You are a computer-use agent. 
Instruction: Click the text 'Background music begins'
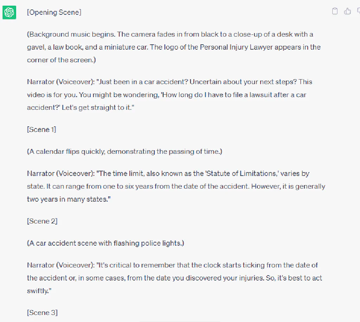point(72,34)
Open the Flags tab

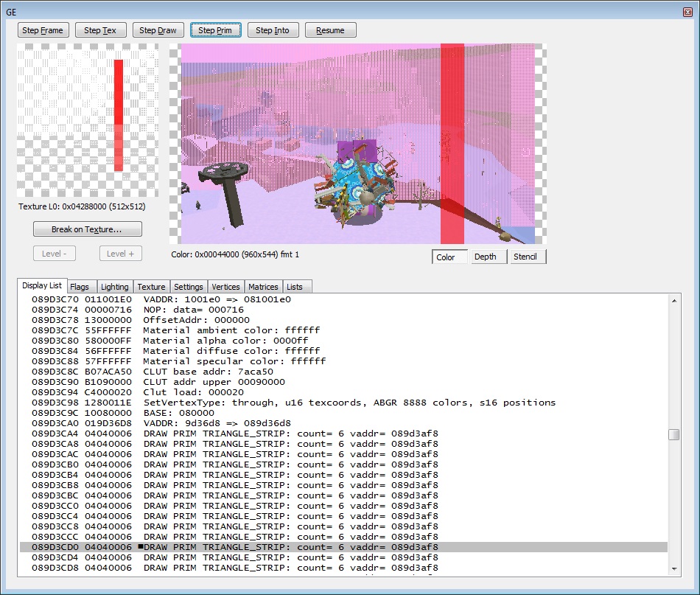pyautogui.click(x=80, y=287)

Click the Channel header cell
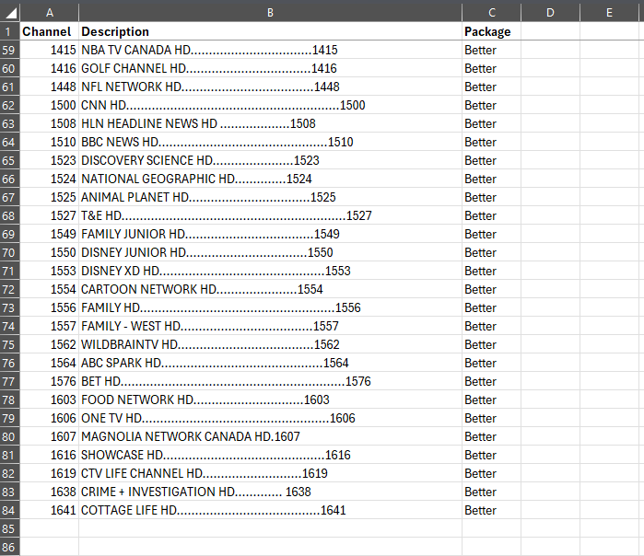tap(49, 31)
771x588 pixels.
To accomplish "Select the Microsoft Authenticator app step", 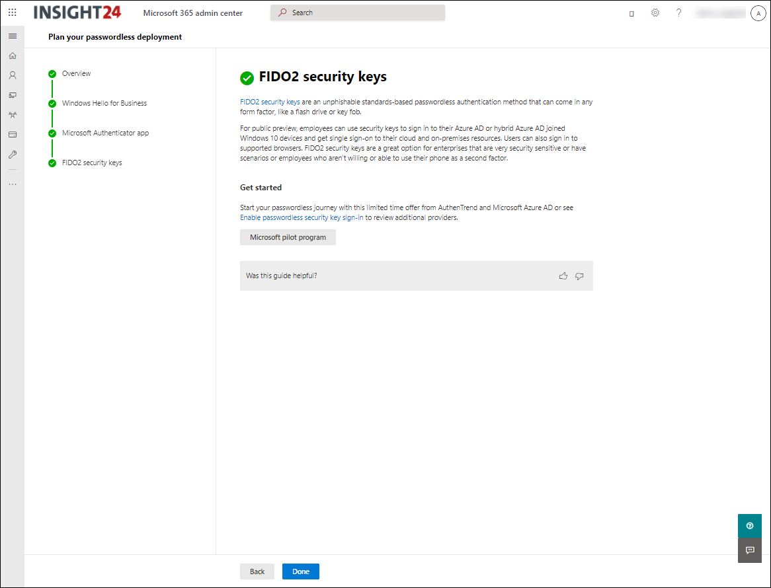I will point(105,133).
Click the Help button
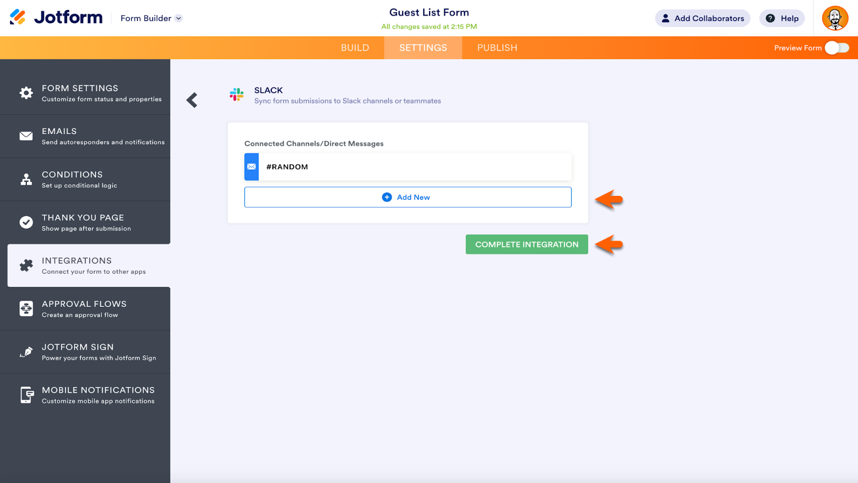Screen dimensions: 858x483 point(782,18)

################

Pictures are to be left out; the lines from the start of the records above through the line holding "771x588 pixels." are to be returned exactly.

You are a computer-use agent. 
Instruction: Click the text 'Background music begins'
point(72,34)
Open the Flags tab

pyautogui.click(x=80, y=287)

Click the Channel header cell
tap(49, 31)
771x588 pixels.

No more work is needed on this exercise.